Premise Plumbing Problem-Solving

Feb. 28, 2018
Office building manages Legionella risk with point-of-entry filtration

About the author: Andrew J. Zeigler is president of Waterline Technology. Zeigler can be reached at [email protected] or 419.529.3710.


Waterline Technology was asked to provide a recommendation to further reduce risk of Legionella for a premise plumbing potable water system in a 21-story office building. After a site visit and review of the management team’s goals, Waterline recommended filtering all potable source water for the building’s water heaters at the point of entry (POE) to reduce particulates and microbial contaminants, and provide filtered water for the hot water system and cooling tower makeup water. As a result of treating the source water that feeds the water heater, the cooling tower makeup water was automatically added as part of this treatment proposal.

The source water treatment system includes two 100-gpm stainless steel filter vessels: one for particulate reduction and one for microbial retention.

Regulatory Concerns

Several state regulatory agencies define chemical treatment of premise plumbing as secondary disinfection, and it is therefore subject to classification as a public water system as defined in the Safe Drinking Water Act.

Additional costs of regulation can include a certified plant operator, testing and monitoring equipment, and reporting as required by the state, which can easily add $10,000 to $15,000 per year to the operating cost of a chemical system. Any state may elect to exercise oversight of potable water premise systems that add chemical treatment within their facility.

The approach taken in this case study is considered a filtration process and is not viewed as secondary disinfection. Therefore, it is not regulated in that manner.
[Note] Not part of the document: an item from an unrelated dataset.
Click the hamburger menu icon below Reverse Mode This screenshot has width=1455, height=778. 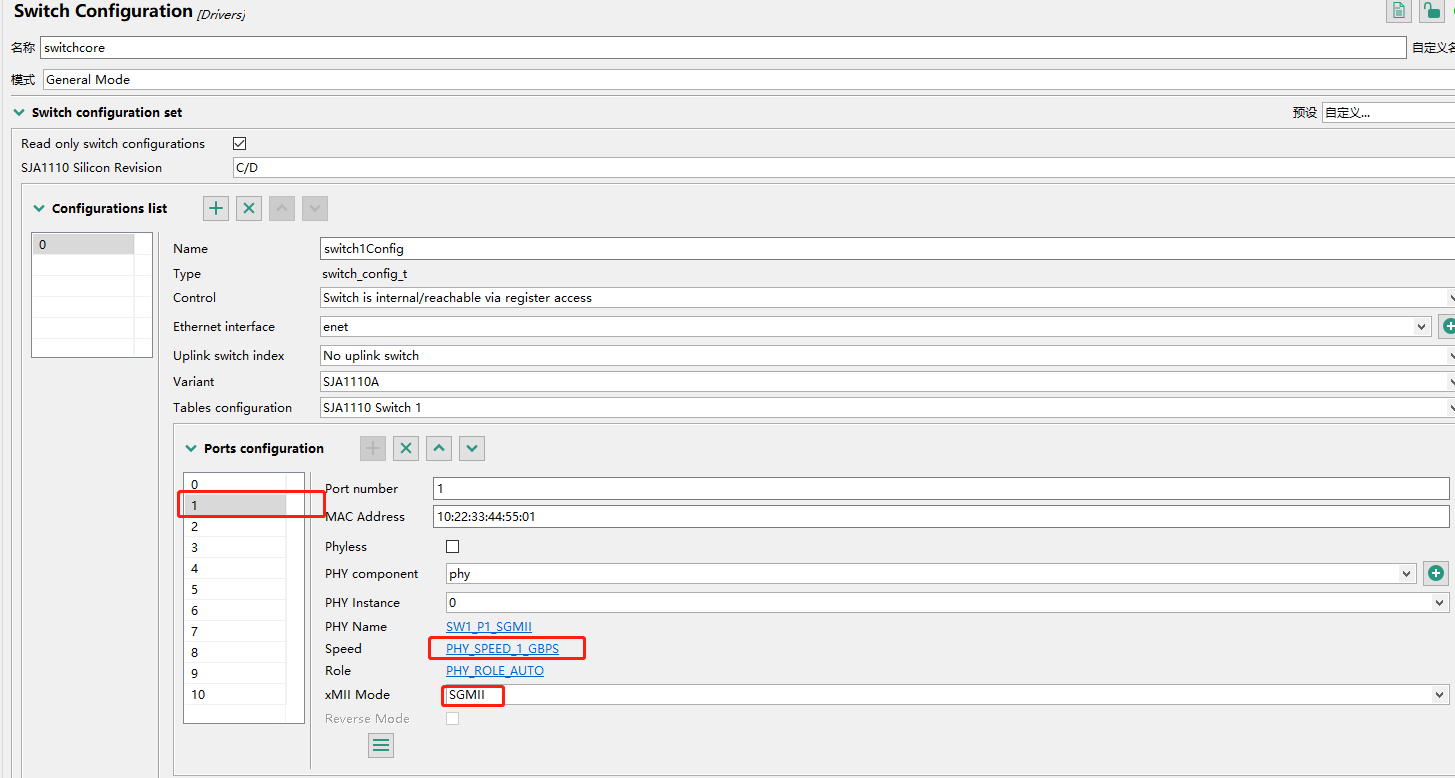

The potable water plumbing was not chemically or thermally sanitized after the new equipment was installed. The facility was unable to locate a company willing to tackle a building of this size to chemically or thermally shock a potable water system after filtration installation. As a result, the system may still contain biofilm or other substances that explain continual detection of Legionella at some distal sites. It is important to review the treatment after the hot water systems, which have excellent Legionella control.

As of Jan. 15, 2018, the additional filtration treatment system has been installed for four months, and the goal of a cartridge life of more than six months is on track. No significant differentiated pressure increases or flow rate decreases have been reported.

The hot water loop contains charged membrane filtration cartridges for microbial retention.

Issues & Benefits

This 280,000-sq-ft office building is estimated to use 5.32 million gal of water per year. The particulate and charged membrane filtration microbial retention filtration cartridges each have an estimated life of six to 12 months. The source water for hot water and cooling tower has a capital cost of $9,000. With an annual operating cost of $7,500, the cost per gallon is $0.003. The hot water has a capital cost of $3,000. With an annual operating cost of $3,750, the cost per gallon is $0.0023. The hot water is estimated to comprise 30% of the building’s total water usage.

While this article is intended to focus on the solution and not the cause of microbial issues, it is important to review the internal and external factors affecting every home and business regarding the health of their premise plumbing. For more information on conditions that promote bacterial growth, consult the Occupational Safety and Health Administration’s (OSHA) Technical Manual Section III.

While domestic cold water typically is not associated with Legionella growth, it has been detected in cold water in icemakers and dental lines. This sometimes can be contributed to water temperature in the lines exceeding 68°F due to ambient temperatures in the premise plumbing and stagnant water or low-use distal sites. One cannot rule out cross-connection as well, which can quickly contaminate downstream plumbing.

While many end users, such as hospitals, nursing homes and other high-risk population facilities install 0.2-µ point-of-use (POU) filters for showers and sink taps, the problem is not always eliminated. Because these filters have lives of 30 to 70 days, the operating cost can exceed $1,200 per distal site per year. Also, chemical systems such as chlorine dioxide, mono-chloramine, chlorine, ozone and copper silver ionization typically only treat the hot water and tend to have high operating costs. They require specialized treatment firms to maintain the system, as well as state approval of the installation.

Until the conditions in the incoming cold water supply described in the OSHA manual discussed earlier are reduced, the hot water premise plumbing will continue to be exposed to microbial and sediment issues. There is a seemingly constant barrage of public water boil order advisory notices that are never issued before the problem is present. Protection before, during and after these advisories is a crucial proactive approach many will need to implement to protect their potable premise plumbing.

Construction projects and infrastructure issues can cause disruption to source water. Dirt, sediment and scale can break off piping due to construction and break biofilm loose. Infrastructure issues can go undetected for long periods of time before boil order alerts are issued. Proactive treatment can reduce the risk of Legionella and other opportunistic organisms.

This non-electric, non-chemical POE solution, which is capable of greater than 6 log removal value (LRV) of Legionella and other opportunistic organisms, greater than 4 LRV of viruses and greater than 5 LRV of protozoans, coupled with POU treatment for distal sites that continue to test positive, can provide the risk reduction that the public water systems cannot supply. It will reduce risk of Legionnaires’ disease and other respiratory illness to employees and customers, and protect their brand and image in the market.